• **What the exercise asks**: Please repeat the entries below exactly as written, leaving out any images.

• **Source data**:

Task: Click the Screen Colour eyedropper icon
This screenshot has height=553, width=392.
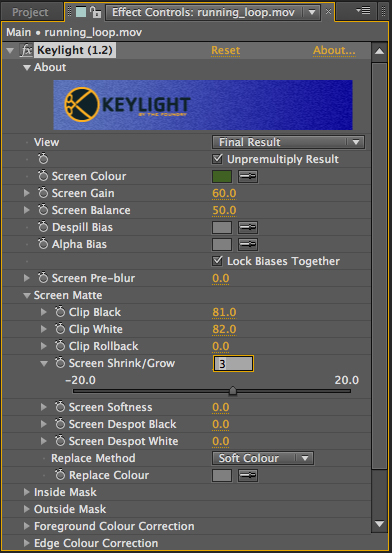Action: tap(248, 176)
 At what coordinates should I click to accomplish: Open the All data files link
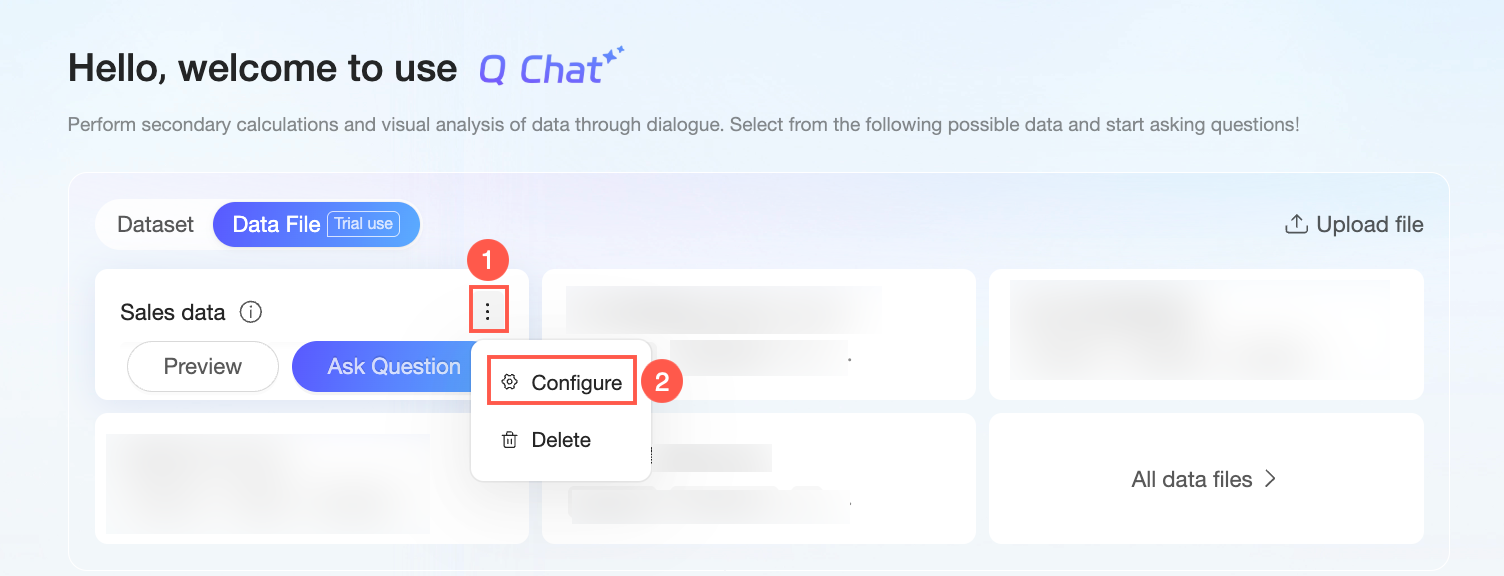click(1192, 479)
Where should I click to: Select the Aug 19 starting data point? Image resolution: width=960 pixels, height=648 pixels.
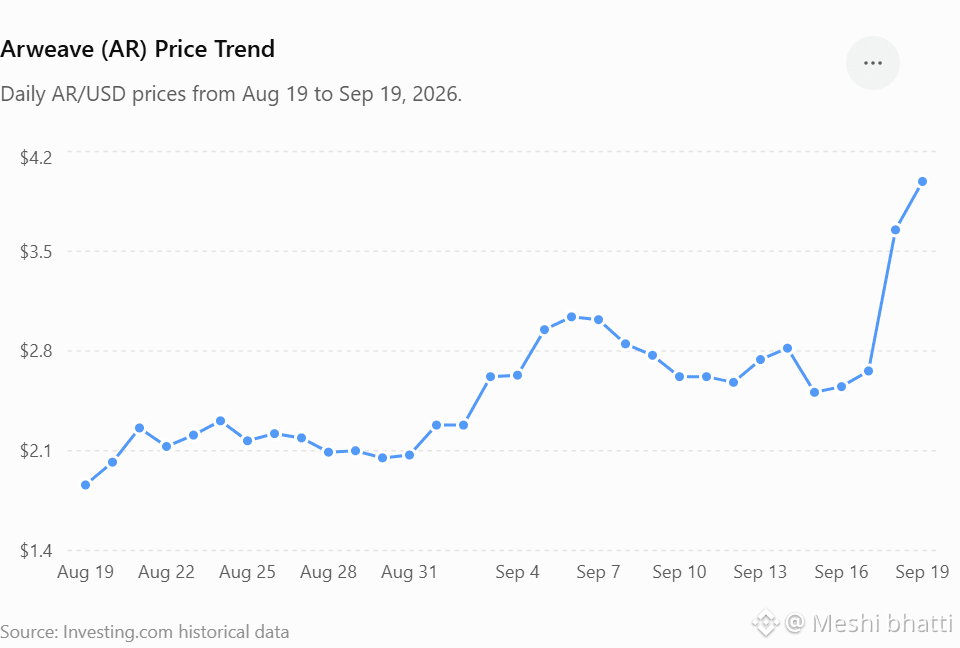86,485
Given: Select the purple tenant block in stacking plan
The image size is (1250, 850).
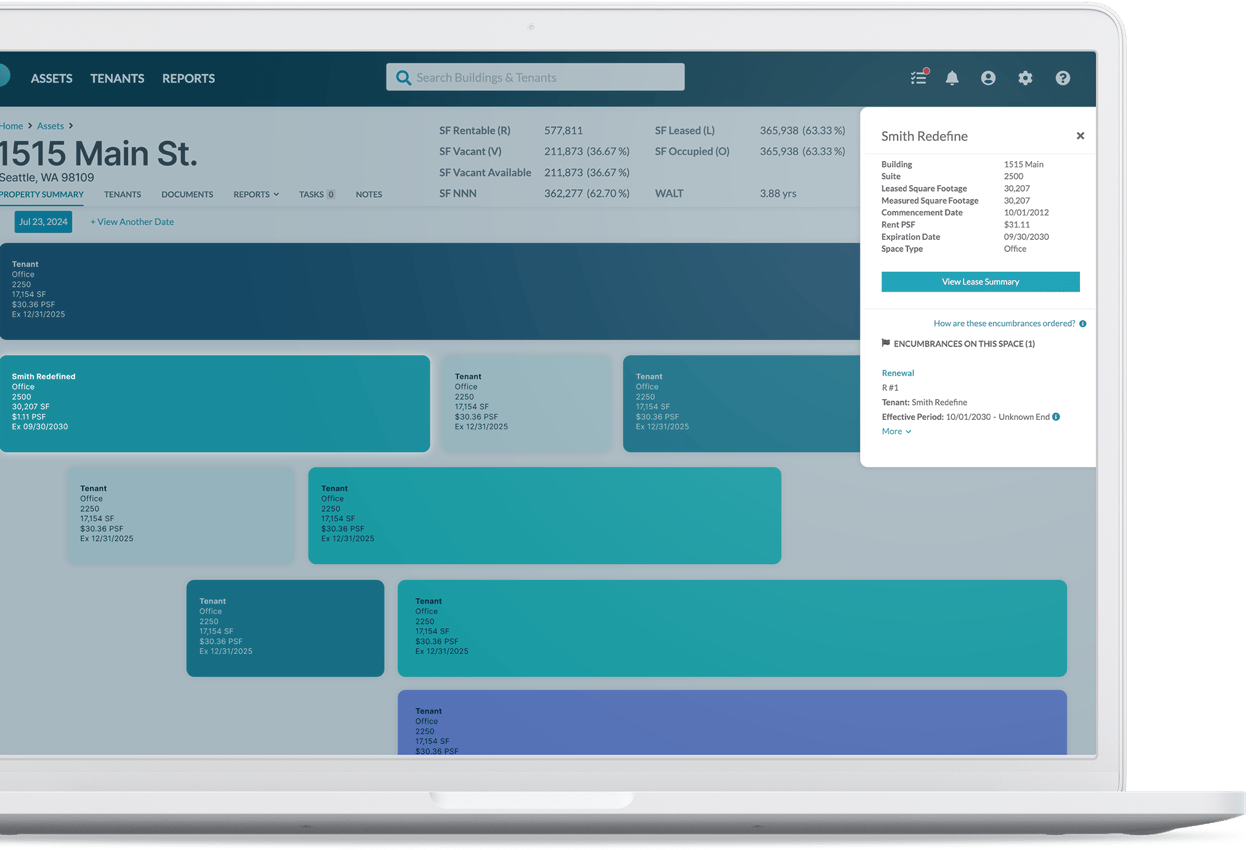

• **Task solution**:
Task: Click the Screen Colour eyedropper icon
This screenshot has height=553, width=392.
Action: tap(248, 176)
 At what coordinates should I click to accomplish: Open the All data files link
click(1192, 479)
Where should I click to: Select the Aug 19 starting data point? Image resolution: width=960 pixels, height=648 pixels.
86,485
Given: Select the purple tenant block in stacking plan
The image size is (1250, 850).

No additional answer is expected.